The data »
----------------
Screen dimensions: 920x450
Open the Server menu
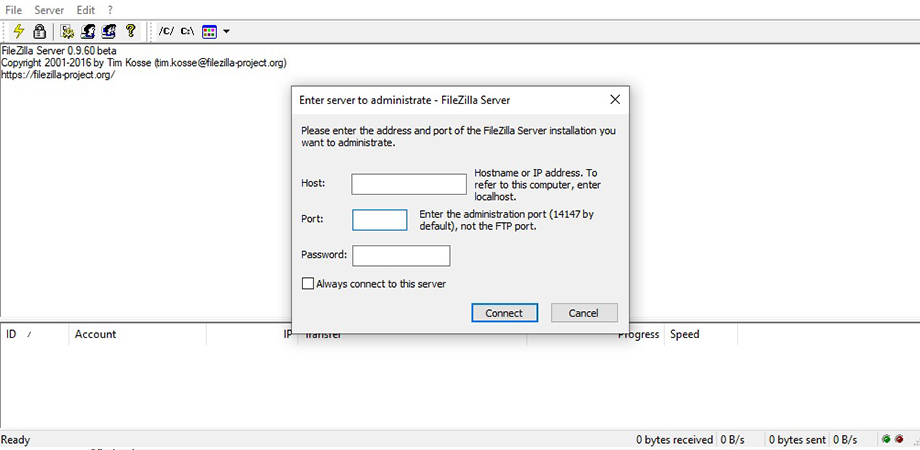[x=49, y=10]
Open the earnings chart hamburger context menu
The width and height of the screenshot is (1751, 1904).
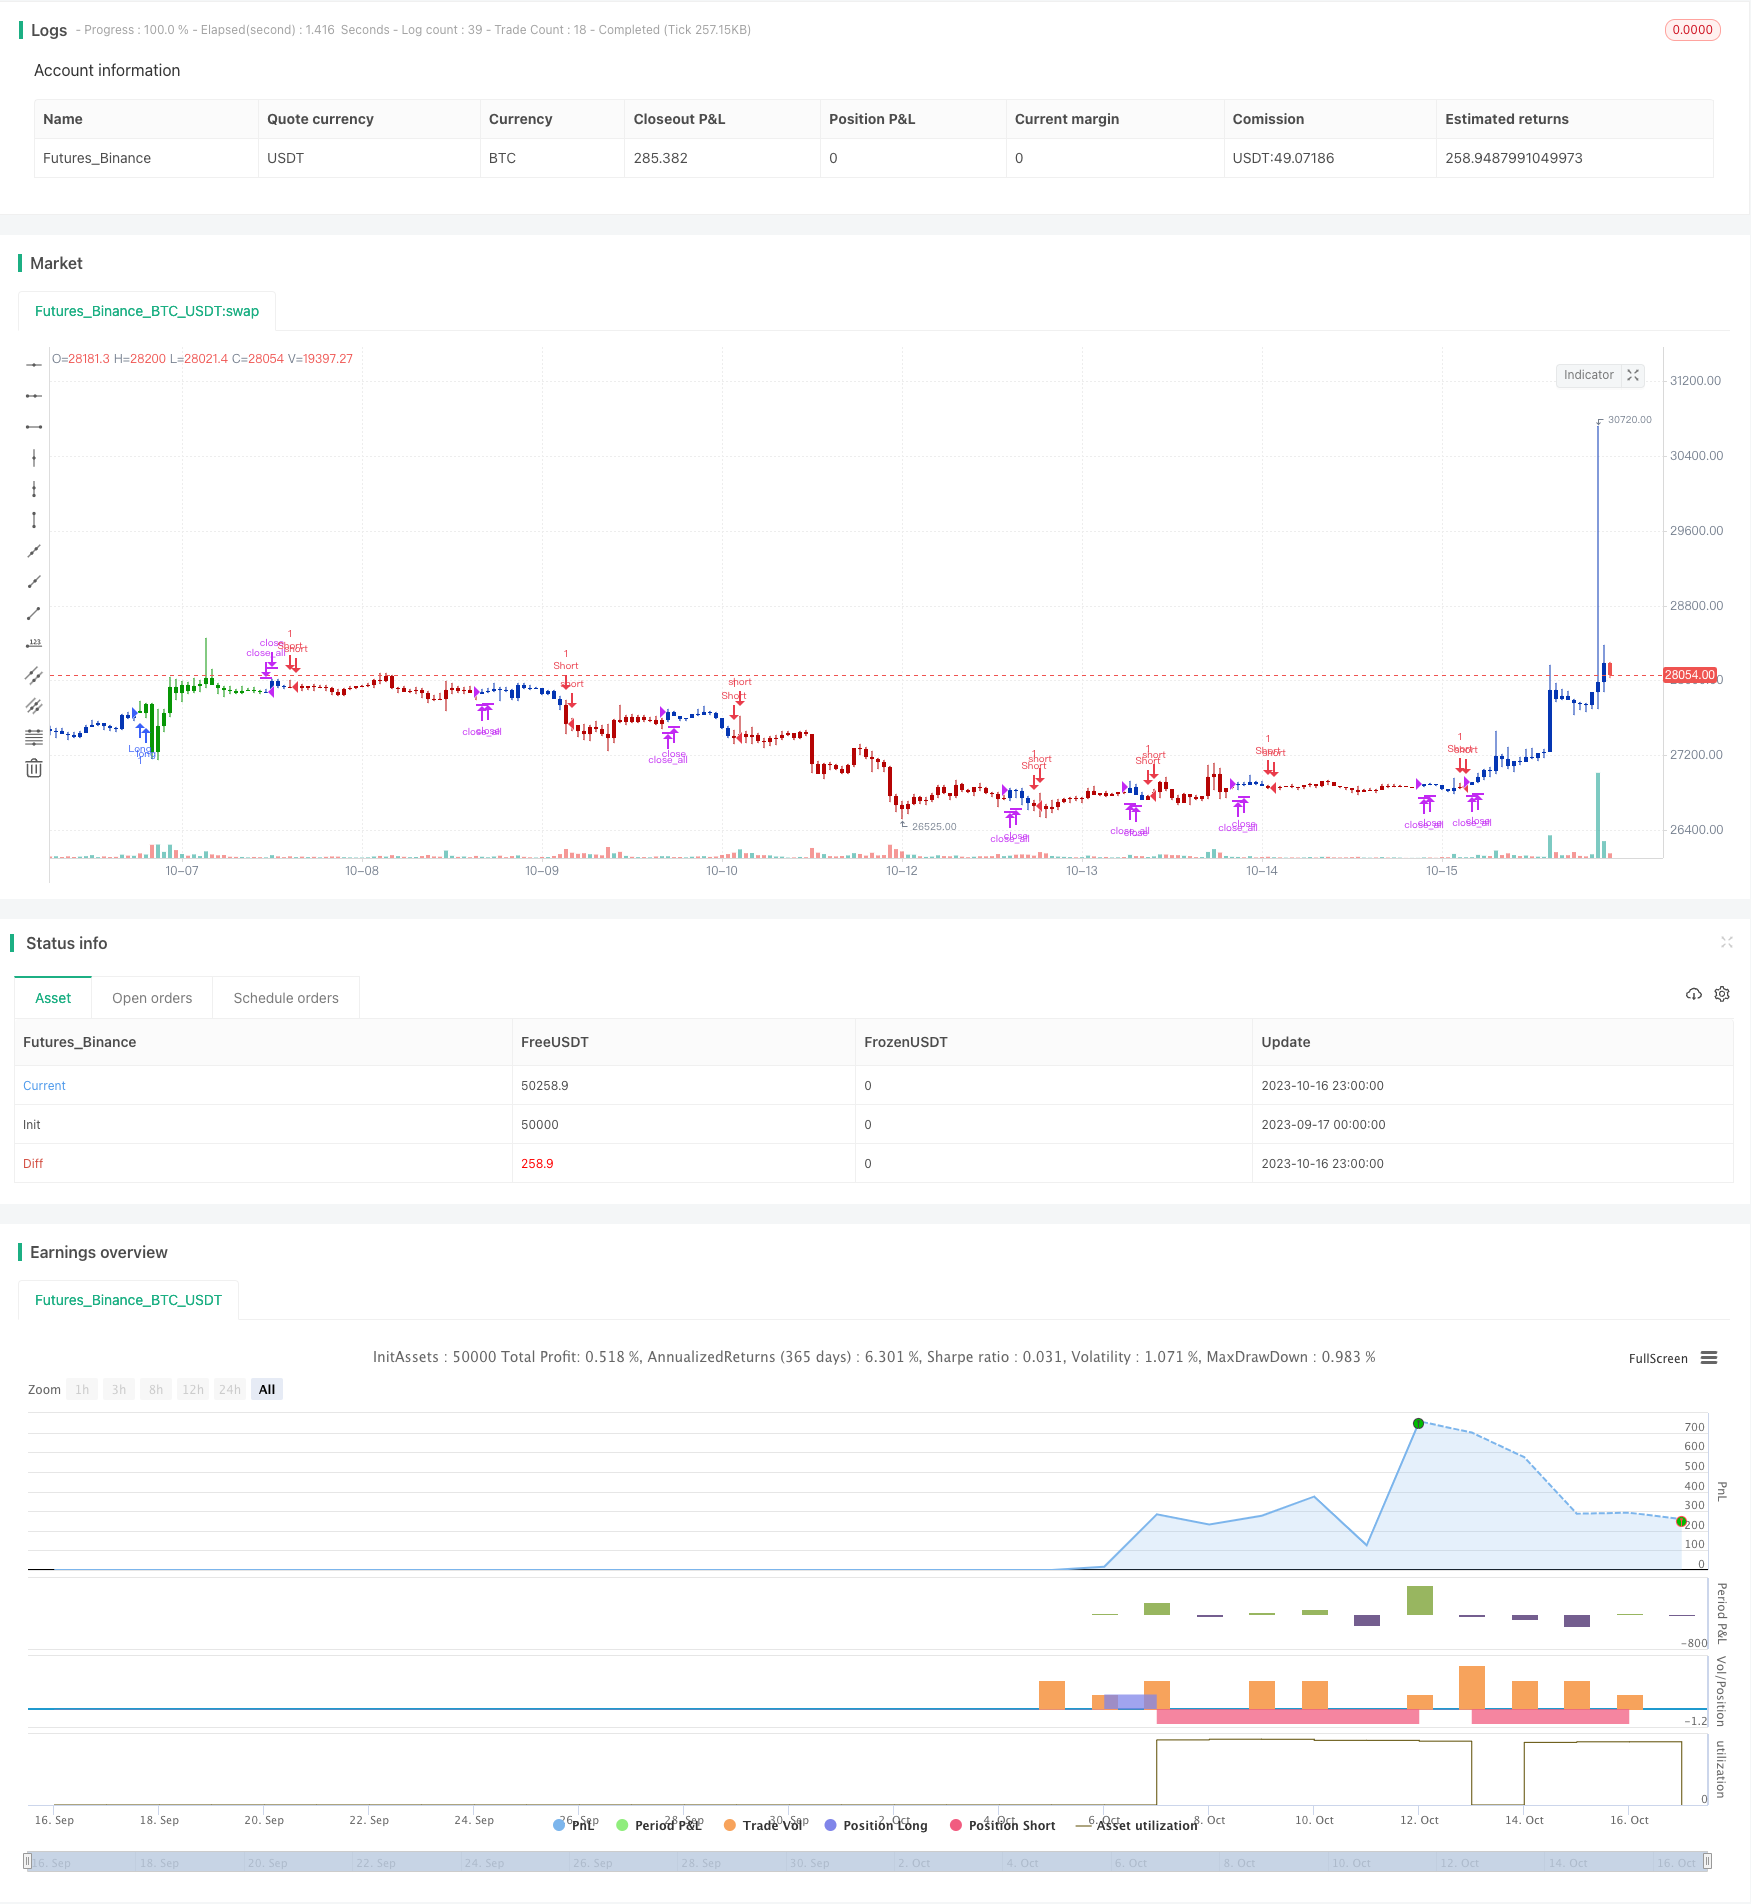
----------------
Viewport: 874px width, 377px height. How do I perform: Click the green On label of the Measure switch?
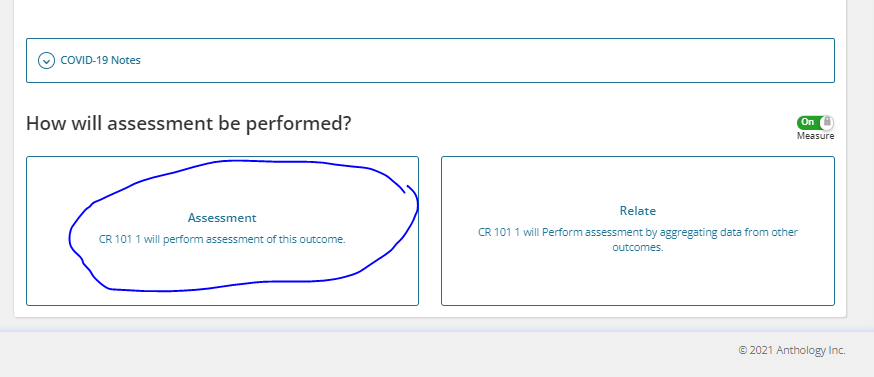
----------------
Task instructions »
Working from the records above, set down word for word everything from the line containing "Open the Server menu" down to the line containing "The width and", ends included, minus the pictures.

Solved exercise »
Open the Server menu
[x=49, y=10]
Open the earnings chart hamburger context menu
The width and height of the screenshot is (1751, 1904).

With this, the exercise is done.